A Novel Approach to Segmentation Using Customer Locations Data and Intelligent Techniques


Öztayşi B. , Gokdere U., Simsek E. N. , Oner C. S.

HANDBOOK OF RESEARCH ON INTELLIGENT TECHNIQUES AND MODELING APPLICATIONS IN MARKETING ANALYTICS, pp.21-39, 2017 (Refereed Journals of Other Institutions) identifier

  • Publication Type: Article / Article
  • Publication Date: 2017
  • Doi Number: 10.4018/978-1-5225-0997-4.ch002
  • Title of Journal : HANDBOOK OF RESEARCH ON INTELLIGENT TECHNIQUES AND MODELING APPLICATIONS IN MARKETING ANALYTICS
  • Page Numbers: pp.21-39

Abstract

Customer segmentation has been one of hottest topics of marketing efforts.
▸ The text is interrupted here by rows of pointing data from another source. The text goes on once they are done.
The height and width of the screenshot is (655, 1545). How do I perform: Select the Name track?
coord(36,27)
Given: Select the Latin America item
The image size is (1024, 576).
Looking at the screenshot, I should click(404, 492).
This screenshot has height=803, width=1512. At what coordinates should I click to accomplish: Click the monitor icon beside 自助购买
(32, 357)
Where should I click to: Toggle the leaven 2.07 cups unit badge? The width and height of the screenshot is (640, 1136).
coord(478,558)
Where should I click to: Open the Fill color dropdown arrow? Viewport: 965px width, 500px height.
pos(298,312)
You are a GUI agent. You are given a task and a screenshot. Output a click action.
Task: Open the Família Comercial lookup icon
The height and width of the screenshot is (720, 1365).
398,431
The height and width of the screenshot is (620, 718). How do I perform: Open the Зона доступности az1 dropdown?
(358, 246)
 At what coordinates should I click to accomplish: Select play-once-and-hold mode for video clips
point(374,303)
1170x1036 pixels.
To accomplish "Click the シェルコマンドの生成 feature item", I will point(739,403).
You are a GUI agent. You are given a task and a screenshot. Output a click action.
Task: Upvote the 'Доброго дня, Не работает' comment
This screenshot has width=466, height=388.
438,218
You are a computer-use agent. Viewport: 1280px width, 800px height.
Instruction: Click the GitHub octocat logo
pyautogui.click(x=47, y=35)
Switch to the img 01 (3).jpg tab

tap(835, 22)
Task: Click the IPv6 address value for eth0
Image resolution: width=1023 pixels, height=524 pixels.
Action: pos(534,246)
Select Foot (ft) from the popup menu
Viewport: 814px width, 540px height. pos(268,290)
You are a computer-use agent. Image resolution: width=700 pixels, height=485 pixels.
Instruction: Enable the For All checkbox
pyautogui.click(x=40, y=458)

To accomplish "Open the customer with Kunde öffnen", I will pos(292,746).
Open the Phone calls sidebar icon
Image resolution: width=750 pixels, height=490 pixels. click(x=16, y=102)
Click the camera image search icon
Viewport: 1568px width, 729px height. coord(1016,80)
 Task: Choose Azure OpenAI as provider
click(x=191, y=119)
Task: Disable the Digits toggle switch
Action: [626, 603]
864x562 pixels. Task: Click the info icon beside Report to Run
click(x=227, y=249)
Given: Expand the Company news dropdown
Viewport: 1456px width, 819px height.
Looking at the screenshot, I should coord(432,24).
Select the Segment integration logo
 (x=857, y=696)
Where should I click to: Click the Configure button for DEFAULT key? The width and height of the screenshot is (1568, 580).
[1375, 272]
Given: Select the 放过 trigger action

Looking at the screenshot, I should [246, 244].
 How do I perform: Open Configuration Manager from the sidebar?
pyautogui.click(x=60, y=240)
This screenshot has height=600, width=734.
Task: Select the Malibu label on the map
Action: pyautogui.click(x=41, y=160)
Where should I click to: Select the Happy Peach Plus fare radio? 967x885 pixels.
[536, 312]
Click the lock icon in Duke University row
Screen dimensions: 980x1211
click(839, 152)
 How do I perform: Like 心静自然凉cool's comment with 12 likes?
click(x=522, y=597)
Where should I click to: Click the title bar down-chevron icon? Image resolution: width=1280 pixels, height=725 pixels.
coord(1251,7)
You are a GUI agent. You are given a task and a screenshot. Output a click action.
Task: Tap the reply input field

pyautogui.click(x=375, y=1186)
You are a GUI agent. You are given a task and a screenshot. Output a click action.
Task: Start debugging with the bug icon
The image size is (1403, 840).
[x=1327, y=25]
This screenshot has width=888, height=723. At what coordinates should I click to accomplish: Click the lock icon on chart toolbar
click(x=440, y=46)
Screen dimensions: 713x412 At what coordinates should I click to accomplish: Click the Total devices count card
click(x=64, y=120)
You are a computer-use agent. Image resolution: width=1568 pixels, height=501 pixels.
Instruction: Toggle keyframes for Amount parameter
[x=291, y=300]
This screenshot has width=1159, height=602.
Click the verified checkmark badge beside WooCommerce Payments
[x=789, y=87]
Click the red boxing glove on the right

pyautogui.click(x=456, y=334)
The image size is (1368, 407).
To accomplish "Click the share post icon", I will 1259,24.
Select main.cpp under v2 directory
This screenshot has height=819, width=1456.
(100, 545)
The traditional sources of data used for segmentation are demographics, monetary value of transactions, types of product/service selected. Today, data gathered by location based services can also be used for customer segmentation. In this chapter a real world case study is summarized and the initial segmentation results are presented. As the application, data gathered from beacons sited in 4000 locations and Fuzzy c-means clustering algorithm are used. The steps of the application are as follows: (1) Categorization of the shops, (2) Summarization of the location data, (3) Applying fuzzy clustering technique, (4) Analyzing the results and profiling. Results show that customers' location data can provide a new perspective to customer segmentation.